═════ DATA SHOWN
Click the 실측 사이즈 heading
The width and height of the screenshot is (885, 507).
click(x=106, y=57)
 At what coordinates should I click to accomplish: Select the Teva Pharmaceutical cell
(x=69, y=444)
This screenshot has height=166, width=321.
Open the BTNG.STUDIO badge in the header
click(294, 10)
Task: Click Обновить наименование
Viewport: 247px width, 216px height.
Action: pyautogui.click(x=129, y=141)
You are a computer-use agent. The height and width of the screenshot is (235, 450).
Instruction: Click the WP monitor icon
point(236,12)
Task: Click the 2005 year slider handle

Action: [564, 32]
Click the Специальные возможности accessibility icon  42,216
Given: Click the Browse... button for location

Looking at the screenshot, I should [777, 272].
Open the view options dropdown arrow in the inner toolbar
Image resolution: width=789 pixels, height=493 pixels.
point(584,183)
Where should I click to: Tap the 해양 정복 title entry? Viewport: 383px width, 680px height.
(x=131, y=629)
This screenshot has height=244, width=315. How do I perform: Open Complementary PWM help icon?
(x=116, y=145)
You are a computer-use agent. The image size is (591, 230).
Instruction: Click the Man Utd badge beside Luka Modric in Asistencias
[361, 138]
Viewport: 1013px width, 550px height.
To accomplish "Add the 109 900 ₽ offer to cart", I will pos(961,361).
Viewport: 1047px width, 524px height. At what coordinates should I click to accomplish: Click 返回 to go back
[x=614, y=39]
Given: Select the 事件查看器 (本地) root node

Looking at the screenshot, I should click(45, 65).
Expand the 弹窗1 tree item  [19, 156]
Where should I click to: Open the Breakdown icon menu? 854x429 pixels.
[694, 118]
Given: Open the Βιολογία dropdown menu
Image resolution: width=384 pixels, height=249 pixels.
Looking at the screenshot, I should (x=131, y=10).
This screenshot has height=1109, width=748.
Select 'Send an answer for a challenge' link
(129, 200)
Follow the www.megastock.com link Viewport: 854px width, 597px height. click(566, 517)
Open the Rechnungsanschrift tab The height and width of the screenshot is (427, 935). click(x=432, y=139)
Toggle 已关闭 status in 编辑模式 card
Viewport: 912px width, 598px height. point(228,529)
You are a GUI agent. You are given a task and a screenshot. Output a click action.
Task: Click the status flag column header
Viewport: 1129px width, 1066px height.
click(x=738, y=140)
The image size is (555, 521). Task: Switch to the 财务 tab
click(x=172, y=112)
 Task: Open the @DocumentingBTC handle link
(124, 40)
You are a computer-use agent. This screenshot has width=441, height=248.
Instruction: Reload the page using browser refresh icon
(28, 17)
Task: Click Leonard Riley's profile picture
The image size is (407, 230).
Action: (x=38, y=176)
══════════
WHAT TO DO
Here the job is to transcribe the lines from the first line of the data through the line containing "Task: Click Обновить наименование", inclusive, exactly and with nothing else.

SOLUTION TO THIS EXERCISE
Click the 실측 사이즈 heading
The width and height of the screenshot is (885, 507).
click(x=106, y=57)
 At what coordinates should I click to accomplish: Select the Teva Pharmaceutical cell
(x=69, y=444)
This screenshot has height=166, width=321.
Open the BTNG.STUDIO badge in the header
click(294, 10)
Task: Click Обновить наименование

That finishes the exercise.